Schafer, 36, had been with the North Central Fire District in Fresno County for five years. Before that, the second-generation firefighter served as a volunteer.

Schafer was doing basic pump operations on a new truck behind Station 45 Thursday. The pumper was hooked up to a 500-gallon water tank that supplies water for the fire station.

The water tank "somehow became pressurized, then airborne," said Chief Lee Daugherty.

The 300-pound tank flew about 100 feet into the air and then crashed down onto the pumper.

Schafer was struck by the debris and immediately taken to University Medical Center in Fresno, where he died Friday afternoon. The chief said they are speculating that Schafer was getting out of the cab when the explosion occurred, because of the injury to the back of his head.

Schafer is survived by his wife Lilly and their five year-old son Kaleb. He also leaves behind his father, a retired firefighter from the same department, and his brother, also a firefighter at North Central.

The chief described Schafer as having a very positive attitude a great work ethic.

"He was one of those people everybody would like to have in their organization. He was kind of born in this department - he spent a lot of time here as a child," Daugherty said.

Capt. Wayne Van Ornam remembered the firefighter for his sense of humor and desire to help the community.

The incident is under investigation by the fire department and the California Occupational Safety and Health Administration. Daugherty said they are looking at all possibilities, and don't know whether the problem lies with the water tank, the new apparatus, or something else.

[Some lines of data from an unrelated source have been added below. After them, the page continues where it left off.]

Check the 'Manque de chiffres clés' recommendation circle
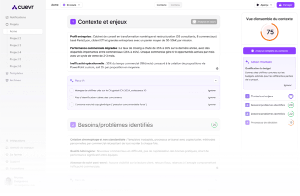This screenshot has width=300, height=196. (x=72, y=90)
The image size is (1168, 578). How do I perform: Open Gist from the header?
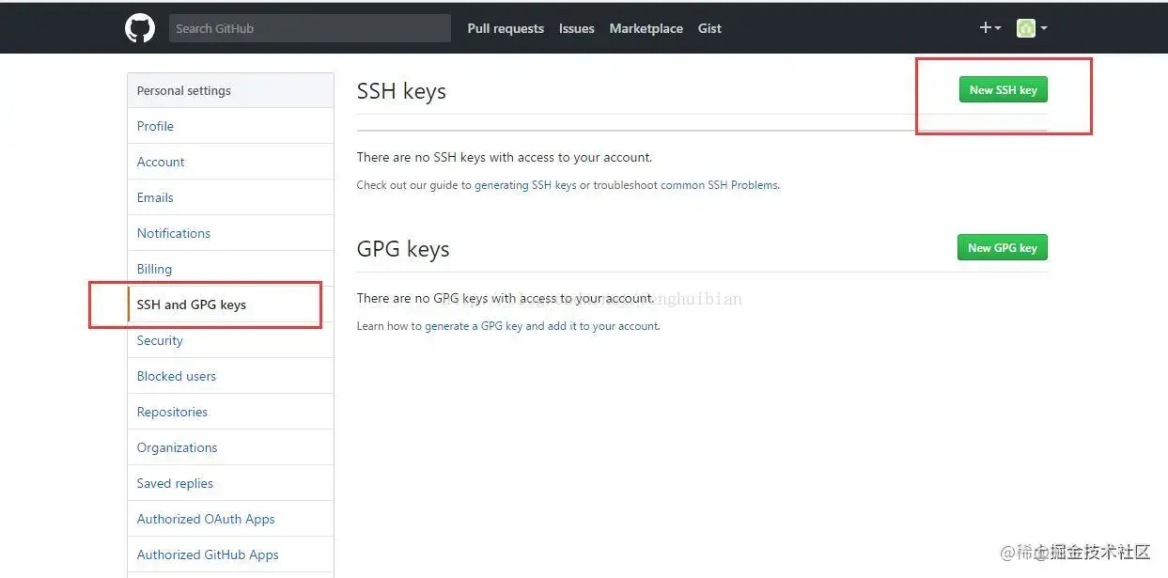[x=709, y=28]
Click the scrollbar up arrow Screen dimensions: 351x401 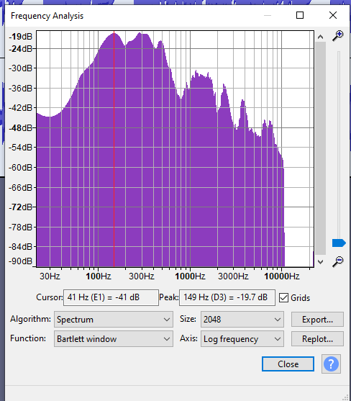click(x=320, y=37)
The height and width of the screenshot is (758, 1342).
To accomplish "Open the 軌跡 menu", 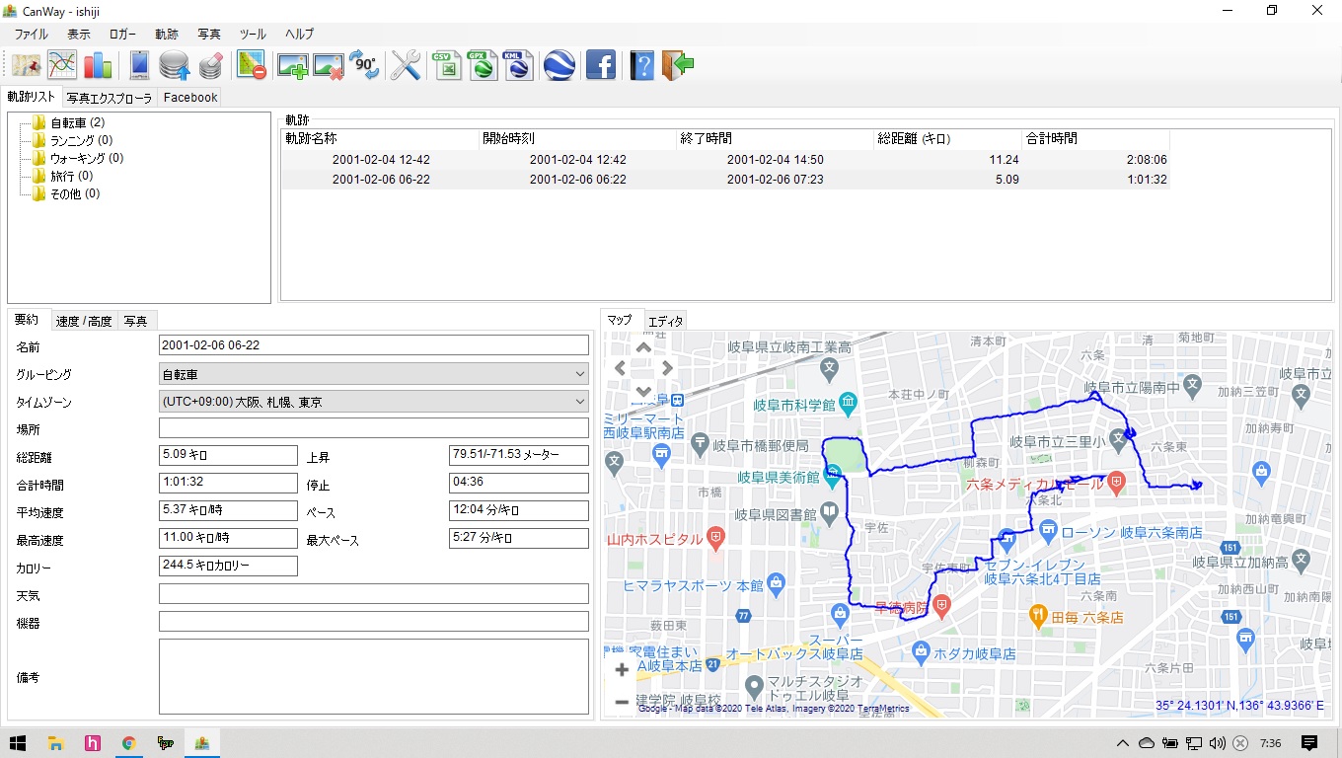I will [167, 34].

The Central States pumper had only been with the department for two days before the accident.

"We were supposed to be excited but it turned into a tragedy," Van Ornam said. The $240,000 pumper sustained about $20,000 in damage.

This is the first line of duty death the department has experienced in about 40 years. "This is all completely new to us. We've never had to deal with this before," said a dispatcher for the department.

The dispatcher described Schafer as a great person and friend. "He always had a smile for you no matter what," she said.

Visitation will take place Wednesday, August 1 from 10 a.m. to 7 p.m. at 538 South Madera Ave in Kerman.

The funeral was on Thursday, August 2 at 10 a.m. at People's Church, 7172 North Cedar Ave in Fresno. The burial will follow at Fresno Memorial Garden at 175 South Cornelia Ave in Fresno.